A new health recommendation is shining a spotlight on an often-overlooked snack available at Aldi. According to vitamin expert Sunna Van Kampen, the store’s multigrain rice cakes could play a significant role in reducing the risk of diabetes, stroke, and bowel cancer. Taking to social media platform TikTok, Van Kampen highlighted the nutritional benefits of these rice cakes, which are made up of 76% brown rice, along with corn grits, sorghum, buckwheat, linseed, sunflower seeds, and sea salt, all without any artificial additives.
These rice cakes enhance dietary fibre intake, which is essential for maintaining fullness. Van Kampen noted that adding peanut butter can create a delicious and nutritious snack, making them particularly appealing for children. He emphasized that this product should not be dismissed, especially by parents seeking healthy options for their kids.
Health Benefits of Increased Fibre Intake
Research from Diabetes UK supports the notion that increasing fibre in one’s diet can be beneficial for diabetes management. Fibre not only helps with gut health but also lowers blood cholesterol levels, reducing the risk of cardiovascular diseases. A report from Zoe, a company founded by Professor Tim Spector, indicates that individuals consuming adequate fibre can experience a 20–30% reduction in the risk of developing type 2 diabetes compared to those with insufficient fibre intake.
Van Kampen pointed out that the affordability of Aldi’s products makes them an accessible choice for families. He remarked, “This snack offers a balance of flavour and nutrition that children appreciate while giving parents peace of mind.” The combination of taste and health benefits could make these rice cakes a pantry staple for many households.

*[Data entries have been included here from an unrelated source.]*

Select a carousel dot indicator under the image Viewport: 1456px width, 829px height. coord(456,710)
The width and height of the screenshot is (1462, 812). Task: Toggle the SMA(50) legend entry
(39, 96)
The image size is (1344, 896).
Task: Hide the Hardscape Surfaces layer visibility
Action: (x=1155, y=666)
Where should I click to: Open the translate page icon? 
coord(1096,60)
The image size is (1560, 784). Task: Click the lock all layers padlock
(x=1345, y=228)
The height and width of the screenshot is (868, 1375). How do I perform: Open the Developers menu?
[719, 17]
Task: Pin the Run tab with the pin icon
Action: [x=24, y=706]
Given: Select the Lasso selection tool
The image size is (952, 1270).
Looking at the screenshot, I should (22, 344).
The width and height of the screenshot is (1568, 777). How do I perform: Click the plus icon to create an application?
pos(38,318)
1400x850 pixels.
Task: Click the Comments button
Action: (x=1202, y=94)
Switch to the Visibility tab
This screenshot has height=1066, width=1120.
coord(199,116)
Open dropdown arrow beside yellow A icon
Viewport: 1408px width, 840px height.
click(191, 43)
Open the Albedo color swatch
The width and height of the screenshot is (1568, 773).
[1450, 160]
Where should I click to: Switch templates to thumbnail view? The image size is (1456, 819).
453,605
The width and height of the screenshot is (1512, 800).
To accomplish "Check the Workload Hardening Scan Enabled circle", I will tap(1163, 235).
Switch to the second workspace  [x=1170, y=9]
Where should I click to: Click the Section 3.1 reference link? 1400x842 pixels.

Daily Fibre Recommendations
According to the NHS, adults should aim for 30 grams of fibre daily as part of a balanced diet. Recommendations for children vary by age group:
– 2 to 5 years: approximately 15 grams of fibre per day
– 5 to 11 years: about 20 grams
– 11 to 16 years: around 25 grams
The NHS has provided substantial evidence linking high fibre intake to a decreased risk of developing serious health conditions, including heart disease, stroke, type 2 diabetes, and bowel cancer. A fibre-rich diet not only promotes fullness but also facilitates digestion and can help prevent constipation.
For those looking to increase their fibre intake, here are some ideas:
– **Breakfast**: Two slices of wholemeal toasted bread (6.6g of fibre) with a sliced banana (1.4g) and a small glass of fruit juice (1.2g) totals approximately 9.2 grams of fibre.
– **Lunch**: A baked jacket potato with skin (4.7g) accompanied by half a can of reduced-sugar baked beans (9.8g) and an apple (1.2g) offers about 15.7 grams of fibre.
– **Dinner**: A mixed vegetable tomato-based curry (6.6g) served with wholegrain rice (2.7g) and a lower-fat fruit yoghurt (0.4g) provides approximately 9.7 grams of fibre.
– **Snack**: A small handful of unsalted nuts (30g) can add around 3.8 grams of fibre to your diet.
With such compelling reasons to consider this snack, Aldi’s multigrain rice cakes may soon find their way into many more shopping carts, proving that healthy eating can be both accessible and enjoyable.